Melted crayon art is another one of those projects that I’ve wanted to try for awhile. After seeing this post on Summerstead I was so inspired I ran right out and bought the supplies to make it happen (finally). I loved the idea of not just art from melted crayons but using the melted crayons as part of a picture.
Besides it was finally time to move on from M’s 4th birthday and the streamers had to go (what better way to get rid of them than to make flowers out of them?). Initially I had started taking decorations down under the veil of night, little by little, but then I just figured perhaps it’s better to take the band-aid approach—quick, flash of pain, and then it’s over. Of course the desire to take the decorations hit me like a truck one afternoon looking at the pit of despair that used to be my living room (that messy) so I didn’t even wait for night and unfortunately got busted halfway through the streamer removal…..”whatcha doin?” (me, up on stepstool, guilty hands full of streamers) ummmm…..but fortunately for me “M” really liked the idea of recycling the streamers into art projects and has been not only using the streamer flower heads in her art crafts (bubbles, planets, balls) but is currently using them as cash in her play kitchen. And yes, apparently I might have gone overboard with the streamer decorations (what?!? me?!?) and may have been coaxed into turning every single last one of them into a flower spiral by my ever-so-clever 4 year old so that we happen to have a plethora of them around (oh good, so I’m helping to remove the clutter from the living room by making more?).
To my delight I discovered that this is the best time of year to be doing this project because it’s “back to school” time so crayons are on sale all over the place! I bought 4 boxes for a dollar at Walmart (and just to make sure I had enough greens I bought 8 boxes). My first step to make the melted crayon backdrop was to figure out how many crayons it would take to cover the bottom edge of the canvas (answer: 24). A good tip from Summerstead is to put the canvas in the frame you intend to use and mark the edges and bottom with painters tape. Then take the canvas out of the frame and outline where you put the first tape with a second piece of tape (basically creating your boundary). Now take off the inside tape and you have marked where your crayons should go. Because I am using my canvas with the longer edge as the bottom/top I decided to cut the crayons in half so that they didn’t take up a majority of the canvas.

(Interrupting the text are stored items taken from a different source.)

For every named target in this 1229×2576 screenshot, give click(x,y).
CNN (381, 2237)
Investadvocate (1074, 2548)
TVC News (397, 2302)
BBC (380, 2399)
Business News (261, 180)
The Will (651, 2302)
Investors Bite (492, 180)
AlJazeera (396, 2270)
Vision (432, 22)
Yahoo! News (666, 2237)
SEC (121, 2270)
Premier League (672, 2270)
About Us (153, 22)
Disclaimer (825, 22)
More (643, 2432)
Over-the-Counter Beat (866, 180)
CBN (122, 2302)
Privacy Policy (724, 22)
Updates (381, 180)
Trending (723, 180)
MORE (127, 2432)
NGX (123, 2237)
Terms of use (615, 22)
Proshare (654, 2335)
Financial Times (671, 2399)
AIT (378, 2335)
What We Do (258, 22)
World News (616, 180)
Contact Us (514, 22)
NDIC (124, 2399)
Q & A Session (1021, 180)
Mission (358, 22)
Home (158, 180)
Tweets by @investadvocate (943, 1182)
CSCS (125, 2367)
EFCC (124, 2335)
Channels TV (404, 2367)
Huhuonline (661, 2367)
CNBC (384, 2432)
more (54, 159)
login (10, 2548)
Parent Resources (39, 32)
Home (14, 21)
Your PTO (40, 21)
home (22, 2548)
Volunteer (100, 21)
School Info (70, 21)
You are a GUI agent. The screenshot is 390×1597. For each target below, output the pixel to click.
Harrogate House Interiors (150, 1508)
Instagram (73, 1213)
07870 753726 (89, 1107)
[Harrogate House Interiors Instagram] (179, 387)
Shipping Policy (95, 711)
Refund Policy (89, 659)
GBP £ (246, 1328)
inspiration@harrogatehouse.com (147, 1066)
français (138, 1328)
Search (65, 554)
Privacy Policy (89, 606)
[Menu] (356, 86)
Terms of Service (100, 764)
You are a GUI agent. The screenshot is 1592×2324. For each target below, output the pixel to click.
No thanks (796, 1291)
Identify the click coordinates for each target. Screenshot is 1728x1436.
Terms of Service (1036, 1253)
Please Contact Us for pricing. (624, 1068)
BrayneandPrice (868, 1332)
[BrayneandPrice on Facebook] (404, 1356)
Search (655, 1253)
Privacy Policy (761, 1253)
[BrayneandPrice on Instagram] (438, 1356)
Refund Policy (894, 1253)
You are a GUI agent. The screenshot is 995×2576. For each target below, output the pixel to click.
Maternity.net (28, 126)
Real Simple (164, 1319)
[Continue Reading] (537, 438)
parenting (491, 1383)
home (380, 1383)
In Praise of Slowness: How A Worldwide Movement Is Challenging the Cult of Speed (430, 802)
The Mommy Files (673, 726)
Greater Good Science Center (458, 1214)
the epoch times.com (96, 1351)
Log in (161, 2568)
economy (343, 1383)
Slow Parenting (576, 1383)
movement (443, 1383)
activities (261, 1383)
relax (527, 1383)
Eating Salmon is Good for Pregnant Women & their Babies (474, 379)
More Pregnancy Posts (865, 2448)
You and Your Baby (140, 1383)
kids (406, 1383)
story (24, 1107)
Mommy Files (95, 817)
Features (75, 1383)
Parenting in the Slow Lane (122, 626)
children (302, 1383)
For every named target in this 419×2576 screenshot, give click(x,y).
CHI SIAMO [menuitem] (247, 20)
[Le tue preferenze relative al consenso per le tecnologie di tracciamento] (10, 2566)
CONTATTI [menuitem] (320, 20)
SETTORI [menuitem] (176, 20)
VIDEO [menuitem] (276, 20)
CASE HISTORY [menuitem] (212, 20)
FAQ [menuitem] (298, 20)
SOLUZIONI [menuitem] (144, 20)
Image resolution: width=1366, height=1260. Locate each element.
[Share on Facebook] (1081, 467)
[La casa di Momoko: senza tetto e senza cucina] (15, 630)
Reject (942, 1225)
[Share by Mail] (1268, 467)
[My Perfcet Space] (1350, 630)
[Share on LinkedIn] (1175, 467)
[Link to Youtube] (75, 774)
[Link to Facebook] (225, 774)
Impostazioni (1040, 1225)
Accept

Although I apparently went a little rogue when cutting my crayons so if you look really closely (ok no need to look closely I can see it from here) you can see (and be annoyed by) that one side of the crayon line is slightly higher than the other (…..arg….apparently doing this on the floor of my room late at night was not my best plan). I also learned that apparently hot glue on canvas sets pretty much instantly and is ridiculously difficult to get off so be warned.
I’ve tried, ever so briefly, to melt crayons before and while I have great success doing this inadvertently in my car I found trying to do it inside with my hairdryer to be pretty tedious. Fortunately (?) it’s about 100 degrees outside at the moment so after hot gluing my crayons on to my canvas I just put the canvas (with crayons attached) outside to warm up a bit. Then, with “M’s” help the crayons melted almost instantly when we turned on the hairdryer. I will say that the hairdryer can make the crayons splatter if kept too close. Also I was really going for a drippy effect and the crayons weren’t making it that far down the canvas so we kept starting from the top (with the canvas inverted so the crayons were at the top of an incline) and then blowing the drippings down. This took a couple of attempts which actually gives the wax a layered look (bonus!).
Now on to the flowers…
To make a streamer flower you’ll need to start with two pieces. One that is only a few inches long (that can be set aside until the very end) and one that is 2-3 feet long. First fold the long streamer in half lengthwise.
To give the flower a little more depth I then fold the streamer in half widthwise.
Fold a small portion of the end over (about an inch).
Then begin to roll the streamer until you pass the folded portion.
At this point I twist the entire length of streamer to make the next steps easier.
So that it looks a little something like this….
Then proceed to roll again. I found it easier to add a dab of hot glue after a couple of rolls just to get the center to stay put, but it’s not necessary. (next job, hand model?)
Continue to wrap the rolled streamer around the core. You’ll want to wrap it around the top end of the core forming essentially a little streamer stem and a flower head.
Keep rolling until you get to the desired size of flower and glue the end of the streamer underneath the flower. This is what it will look like from the top.
And this is what it will look like from the bottom. If you plan to glue your flower to something you’ll need to smoosh the stem against the back of the flower at this point.
Using that second piece of streamer, the small one, fold it in half and put a flower-sized hot glue circle down. Place the flower, smooshed stem and all, onto the small streamer (which is folded because the glue leaks through a single sheet).
Ever wonder what would happen if you try and hot glue and take pictures at the same time? Ouch! Lastly, cut around the flower once the glue has cooled and then glue flower circled onto the canvas.